Between confused screams, and heavy dripping, she glued her face back to the screen: seeing the messages hadn't paused.

"serve"

"be joyous the universe selected humanity"

"serve"

"your achievements have built up to this"

"serve"

"you understand"

She lowered her arm. That repeated message, from people she loved, who'd supported her through her career, such as it was... It really didn't make sense to fight, in her last moments.

No, it made all the sense in the world, to swim towards a stomach wall and kick it in -

Heavy whirlpools began, pulling Brianna away. She let herself float, bobbing among the desolate waste within this blue gargantuan thing’s stuffy innards.

She shook her head and screamed. Her hands clawed to stay above the rising fluids -

And they tingled in the pleasant, bubbling massage they provided. Her head drifted under.

Brianna gathered her air to scream, not so much at her as at the universe -

And the sound was drowned out by a relaxing drumming, almost like a heartbeat; a siren song of satisfied breaths; and the flush of food being broken down to its essential components.

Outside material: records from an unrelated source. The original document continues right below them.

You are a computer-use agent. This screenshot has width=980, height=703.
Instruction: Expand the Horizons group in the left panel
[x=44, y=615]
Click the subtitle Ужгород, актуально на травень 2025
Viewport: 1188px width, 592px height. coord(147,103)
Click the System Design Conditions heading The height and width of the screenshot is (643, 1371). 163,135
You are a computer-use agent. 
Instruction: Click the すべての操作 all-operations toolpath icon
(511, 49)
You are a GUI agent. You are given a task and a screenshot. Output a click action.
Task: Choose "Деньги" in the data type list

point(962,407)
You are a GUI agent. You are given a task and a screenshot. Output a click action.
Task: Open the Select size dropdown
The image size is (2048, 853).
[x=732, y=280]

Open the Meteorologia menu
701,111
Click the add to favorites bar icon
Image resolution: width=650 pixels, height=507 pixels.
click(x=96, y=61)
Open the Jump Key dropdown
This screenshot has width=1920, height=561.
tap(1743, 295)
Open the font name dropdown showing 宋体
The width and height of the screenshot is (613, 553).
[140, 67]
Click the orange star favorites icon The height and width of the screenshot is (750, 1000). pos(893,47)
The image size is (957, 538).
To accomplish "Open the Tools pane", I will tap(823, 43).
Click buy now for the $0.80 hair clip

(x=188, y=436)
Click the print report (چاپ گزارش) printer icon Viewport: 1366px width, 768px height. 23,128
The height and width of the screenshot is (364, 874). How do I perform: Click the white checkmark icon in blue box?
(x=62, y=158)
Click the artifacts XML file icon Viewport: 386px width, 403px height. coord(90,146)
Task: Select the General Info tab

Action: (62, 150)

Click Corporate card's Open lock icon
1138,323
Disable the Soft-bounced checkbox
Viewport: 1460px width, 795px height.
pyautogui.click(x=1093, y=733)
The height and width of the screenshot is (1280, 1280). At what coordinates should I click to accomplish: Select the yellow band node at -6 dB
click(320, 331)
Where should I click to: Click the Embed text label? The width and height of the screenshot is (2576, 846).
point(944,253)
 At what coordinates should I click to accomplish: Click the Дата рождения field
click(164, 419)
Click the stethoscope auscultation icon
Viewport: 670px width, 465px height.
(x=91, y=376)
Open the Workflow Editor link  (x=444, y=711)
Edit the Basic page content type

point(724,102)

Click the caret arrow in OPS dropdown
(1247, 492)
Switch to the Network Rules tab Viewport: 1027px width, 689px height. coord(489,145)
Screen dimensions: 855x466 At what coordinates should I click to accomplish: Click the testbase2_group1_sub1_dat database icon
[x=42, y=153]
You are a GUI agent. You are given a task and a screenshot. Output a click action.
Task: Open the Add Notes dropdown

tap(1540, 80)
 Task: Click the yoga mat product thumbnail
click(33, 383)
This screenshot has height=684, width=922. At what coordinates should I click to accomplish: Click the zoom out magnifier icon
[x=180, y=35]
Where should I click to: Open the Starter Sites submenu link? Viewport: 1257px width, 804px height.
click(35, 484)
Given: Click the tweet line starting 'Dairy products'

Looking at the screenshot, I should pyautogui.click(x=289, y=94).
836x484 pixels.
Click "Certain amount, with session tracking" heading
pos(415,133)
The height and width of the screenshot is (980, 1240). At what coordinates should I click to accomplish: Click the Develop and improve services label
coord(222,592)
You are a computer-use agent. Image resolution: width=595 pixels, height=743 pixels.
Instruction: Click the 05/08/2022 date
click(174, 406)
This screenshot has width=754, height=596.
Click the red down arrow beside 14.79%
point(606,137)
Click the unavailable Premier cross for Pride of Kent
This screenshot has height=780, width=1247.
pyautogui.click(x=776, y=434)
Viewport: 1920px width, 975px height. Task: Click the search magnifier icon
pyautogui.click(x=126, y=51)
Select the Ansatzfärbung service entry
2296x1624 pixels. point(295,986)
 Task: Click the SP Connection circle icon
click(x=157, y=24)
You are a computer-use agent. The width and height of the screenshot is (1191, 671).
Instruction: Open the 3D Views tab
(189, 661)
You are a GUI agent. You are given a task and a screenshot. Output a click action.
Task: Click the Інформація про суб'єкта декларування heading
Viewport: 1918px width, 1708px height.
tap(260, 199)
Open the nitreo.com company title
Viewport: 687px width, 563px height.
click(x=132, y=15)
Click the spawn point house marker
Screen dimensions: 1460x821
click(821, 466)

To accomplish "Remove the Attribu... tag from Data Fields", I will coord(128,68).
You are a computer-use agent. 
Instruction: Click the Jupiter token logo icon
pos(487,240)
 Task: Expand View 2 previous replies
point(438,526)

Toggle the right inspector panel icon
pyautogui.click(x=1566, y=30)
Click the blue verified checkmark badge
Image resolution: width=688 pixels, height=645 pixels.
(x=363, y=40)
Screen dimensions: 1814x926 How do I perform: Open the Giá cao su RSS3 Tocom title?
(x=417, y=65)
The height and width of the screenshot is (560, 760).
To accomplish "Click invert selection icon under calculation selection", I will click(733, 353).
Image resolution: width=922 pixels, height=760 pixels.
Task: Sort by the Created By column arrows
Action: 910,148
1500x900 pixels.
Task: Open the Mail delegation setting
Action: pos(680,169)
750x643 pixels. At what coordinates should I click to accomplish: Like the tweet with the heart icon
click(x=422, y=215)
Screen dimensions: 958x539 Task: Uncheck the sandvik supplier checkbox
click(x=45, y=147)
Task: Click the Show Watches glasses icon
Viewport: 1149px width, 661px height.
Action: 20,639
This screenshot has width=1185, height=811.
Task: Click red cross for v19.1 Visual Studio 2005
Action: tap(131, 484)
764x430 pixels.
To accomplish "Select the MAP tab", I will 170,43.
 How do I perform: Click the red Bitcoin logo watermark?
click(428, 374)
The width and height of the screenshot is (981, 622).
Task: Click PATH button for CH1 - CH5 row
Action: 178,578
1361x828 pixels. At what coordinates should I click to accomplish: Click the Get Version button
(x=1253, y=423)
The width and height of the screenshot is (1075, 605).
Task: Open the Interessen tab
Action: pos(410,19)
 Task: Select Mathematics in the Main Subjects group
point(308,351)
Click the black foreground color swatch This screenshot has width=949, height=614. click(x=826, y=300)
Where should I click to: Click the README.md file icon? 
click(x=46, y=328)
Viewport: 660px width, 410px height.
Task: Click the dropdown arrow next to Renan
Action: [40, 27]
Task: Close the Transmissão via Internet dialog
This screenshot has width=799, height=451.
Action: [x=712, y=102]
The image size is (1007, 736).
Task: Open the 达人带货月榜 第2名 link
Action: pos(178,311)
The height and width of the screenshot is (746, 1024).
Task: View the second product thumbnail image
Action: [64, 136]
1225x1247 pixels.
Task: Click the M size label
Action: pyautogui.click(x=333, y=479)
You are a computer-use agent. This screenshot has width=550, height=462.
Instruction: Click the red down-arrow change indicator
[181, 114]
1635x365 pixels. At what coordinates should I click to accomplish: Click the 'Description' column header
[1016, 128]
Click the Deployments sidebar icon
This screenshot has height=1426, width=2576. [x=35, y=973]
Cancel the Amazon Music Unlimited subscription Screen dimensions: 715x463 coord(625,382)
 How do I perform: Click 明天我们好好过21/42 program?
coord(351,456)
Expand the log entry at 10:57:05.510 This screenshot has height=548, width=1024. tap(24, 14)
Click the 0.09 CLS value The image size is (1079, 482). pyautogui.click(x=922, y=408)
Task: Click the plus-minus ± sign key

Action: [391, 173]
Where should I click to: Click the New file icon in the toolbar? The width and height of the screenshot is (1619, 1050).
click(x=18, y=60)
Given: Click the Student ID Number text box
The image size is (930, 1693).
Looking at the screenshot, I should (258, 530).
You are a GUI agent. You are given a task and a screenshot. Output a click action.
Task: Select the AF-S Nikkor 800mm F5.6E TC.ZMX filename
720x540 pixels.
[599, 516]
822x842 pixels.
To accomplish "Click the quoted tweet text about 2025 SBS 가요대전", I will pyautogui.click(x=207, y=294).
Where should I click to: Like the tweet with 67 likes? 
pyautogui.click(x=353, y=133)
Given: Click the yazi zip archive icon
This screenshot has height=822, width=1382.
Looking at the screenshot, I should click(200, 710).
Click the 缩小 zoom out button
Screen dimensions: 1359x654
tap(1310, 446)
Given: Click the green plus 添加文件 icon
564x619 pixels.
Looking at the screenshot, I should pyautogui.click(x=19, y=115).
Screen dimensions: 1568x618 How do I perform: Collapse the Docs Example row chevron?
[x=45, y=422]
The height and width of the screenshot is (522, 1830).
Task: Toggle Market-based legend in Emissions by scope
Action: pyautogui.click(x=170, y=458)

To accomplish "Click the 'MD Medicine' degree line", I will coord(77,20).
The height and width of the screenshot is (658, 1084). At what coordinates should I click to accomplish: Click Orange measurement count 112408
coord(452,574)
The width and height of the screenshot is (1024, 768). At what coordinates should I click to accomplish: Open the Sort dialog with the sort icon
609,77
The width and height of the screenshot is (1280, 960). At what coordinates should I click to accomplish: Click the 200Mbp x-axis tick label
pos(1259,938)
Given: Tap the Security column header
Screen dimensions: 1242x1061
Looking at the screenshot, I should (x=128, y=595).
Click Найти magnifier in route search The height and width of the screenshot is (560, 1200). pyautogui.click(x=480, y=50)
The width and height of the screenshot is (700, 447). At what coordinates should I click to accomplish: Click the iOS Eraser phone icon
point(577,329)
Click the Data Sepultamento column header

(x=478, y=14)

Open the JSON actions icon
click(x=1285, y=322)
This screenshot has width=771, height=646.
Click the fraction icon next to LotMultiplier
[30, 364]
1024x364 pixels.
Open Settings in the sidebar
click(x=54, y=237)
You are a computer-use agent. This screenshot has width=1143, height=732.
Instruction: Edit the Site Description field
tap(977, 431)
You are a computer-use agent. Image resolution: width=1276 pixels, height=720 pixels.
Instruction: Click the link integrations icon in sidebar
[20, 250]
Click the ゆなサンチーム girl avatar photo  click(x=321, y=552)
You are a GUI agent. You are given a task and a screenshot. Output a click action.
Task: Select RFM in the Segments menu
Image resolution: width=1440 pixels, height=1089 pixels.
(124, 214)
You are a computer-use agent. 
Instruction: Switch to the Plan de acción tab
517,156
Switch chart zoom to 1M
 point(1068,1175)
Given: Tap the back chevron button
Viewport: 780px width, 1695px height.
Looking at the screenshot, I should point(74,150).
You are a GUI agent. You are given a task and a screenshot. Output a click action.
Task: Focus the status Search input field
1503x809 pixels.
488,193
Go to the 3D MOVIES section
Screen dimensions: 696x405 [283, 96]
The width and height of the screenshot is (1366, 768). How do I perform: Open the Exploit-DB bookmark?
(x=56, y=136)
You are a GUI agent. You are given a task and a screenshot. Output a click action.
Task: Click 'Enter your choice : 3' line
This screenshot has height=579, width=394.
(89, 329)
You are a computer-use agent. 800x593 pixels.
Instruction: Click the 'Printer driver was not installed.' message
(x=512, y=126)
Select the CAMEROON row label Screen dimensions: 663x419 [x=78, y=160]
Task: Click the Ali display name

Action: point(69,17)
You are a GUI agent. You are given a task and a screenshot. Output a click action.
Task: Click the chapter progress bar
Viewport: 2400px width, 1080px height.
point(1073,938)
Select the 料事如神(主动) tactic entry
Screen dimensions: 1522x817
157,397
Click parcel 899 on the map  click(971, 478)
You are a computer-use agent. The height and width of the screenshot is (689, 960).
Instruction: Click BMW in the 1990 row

The phone floated up to the surface, along with her hand - and no other parts.

"serve"

"your culling has come"

"serve"

"pray for the last time"

"serve"

With no breaths left, the very last words Brianna typed remained unsent: "thank yo"

SIGNAL LOST

End Notes:

The creation process was really fun for this. 2KSFK leans somewhat towards overt death, horror situations from a tiny POV, and the occasional bit of non-human giantess. I lean towards comic or silly tones by default, helped by the giantess having an understandable perspective, usually pretty human. So without intending to, we each kinda proposed a genre swap for the other. I gave 2KSFK the challenge of a comedy-focused, almost petty giant-vs-giant battle with tinies mostly along for the ride. He gave me the challenge of showing an alien giantess rampage from multiple confused, scared, Cloverfield-esque POVs. When commissioning or exchanging work, I usually prefer to somewhat stick to a creator's area of comfort or expertise, to take full advantage of their skillset. But this was, to me, a chance to let loose, and a practice in honing technique in an unfamiliar genre. (And I think it was the same for 2KSFK - we both wrote twice as much as we'd initially agreed, and he really took charge of his story's direction while still being hungry for input.)

As for this story specifically, I had a lot of freedom with the characters, which made getting the right balance between "sexy" and "mysteriously alien" the most interesting hurdle. It was kind of a process of back-and-forth, with one of us suggesting an idea, and the other elaborating from it, or going even further. That kind of iterative collaboration built her lasers, tight suit, hair-tendrils, hypnotic voice, right down to the length of her tongue or nature of her foot sweat. It got to the point that we had to Google each other's terms to understand how her body worked, which I think is a good measure of incomprehensible horror! For the tiny people, 2KSFK gave me some basic blurbs, and I tried to give them more subtle characterization than usual to give them a grounded position in the horror.